BRUCE DICKINSON Interview Page 4
By Fredrik Hjelm
FH: Do you think you have to adapt a lot, writing for Maiden, compared to writing as a solo artist?
BD: No, because Maiden has its own internal politics and its own way of writing and I'm used to that. What I'm aware of now is relying on that and I think the band has been guilty of that in the past. Because we have a very identifiable style and boundaries, don't expect the "Iron Maiden Rap Album" any time soon. [Writer's note: Thank God for that!] The point is that there are certain things that are absolutely out of the question for the band to do. Because of the way the band exists in a particular "space" it could be easy to end up re-assembling a number of clichˇs and to convince yourself that it's good, and that's where you have to worry. From that point of view, it can be more difficult to write for Maiden compared to a solo project. Both things, however, have their aspect of challenges. You just have got to be aware of the pit falls of both.
FH: Speaking of your writing - anymore Dickinson books on their way?
BD: No, because I'm just too lazy! It's just far too much hard work. I wouldn't mind, but it's a question of gearing up the "mental wheels" for four months, staring at a word processor for a number of hours every day.
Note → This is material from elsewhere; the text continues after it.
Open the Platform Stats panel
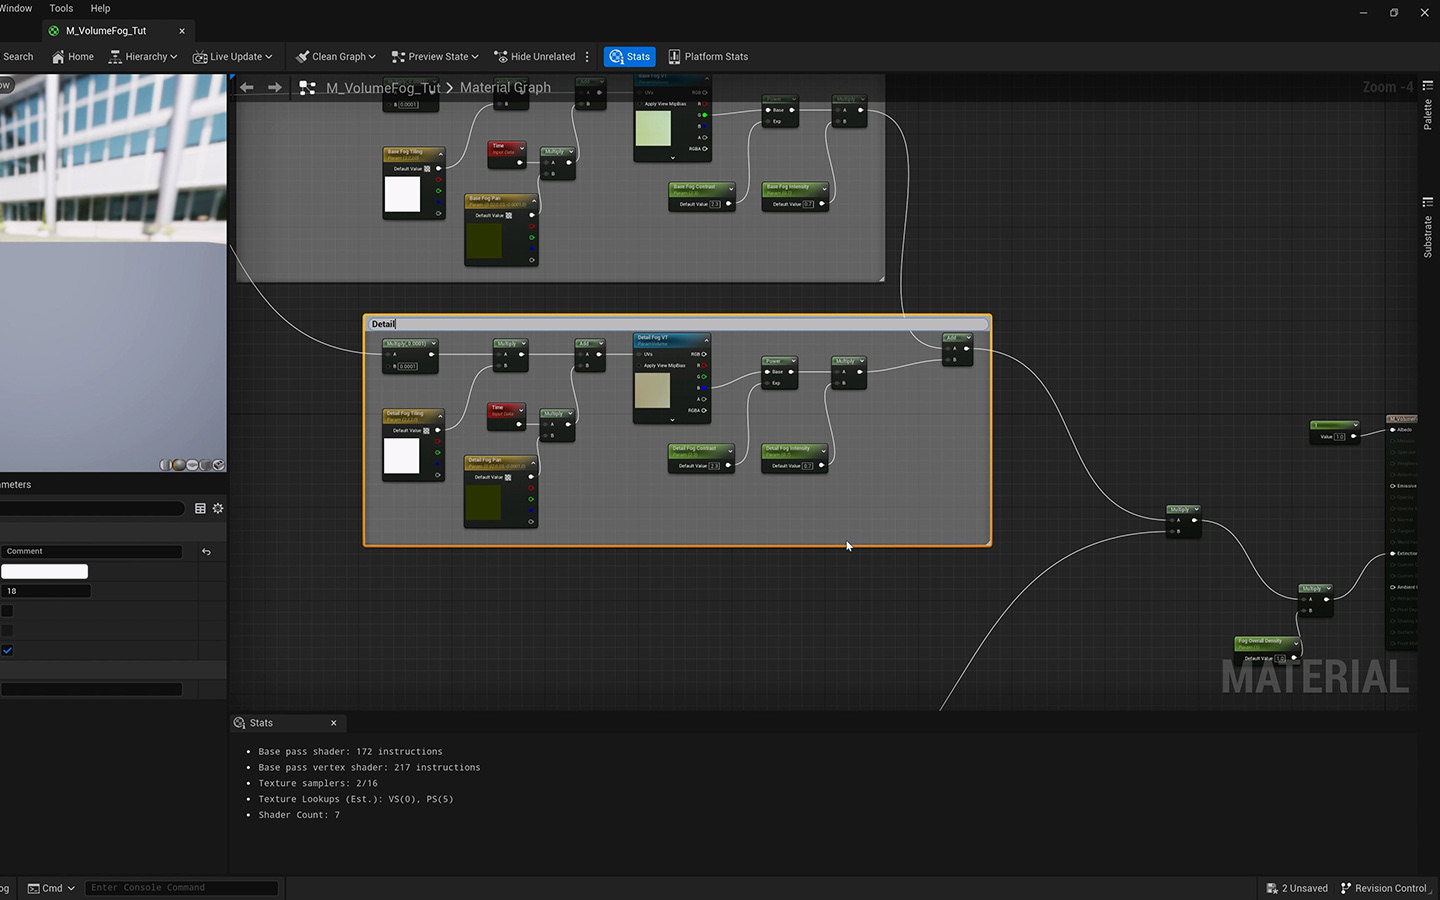The image size is (1440, 900). point(708,57)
FH: Do you ever get any influence from newer bands?
BD: (Pause) Not really. Mainly because what I can affect the most in the music is the singing, and that's kind of out of fashion these days!
FH: Did you set a time limit with Steve Harris when coming back to Maiden or are you going to go as long as possible?
BD: A time limit?!! Like what?! As if we'll explode or something at a certain point?? (Laughs)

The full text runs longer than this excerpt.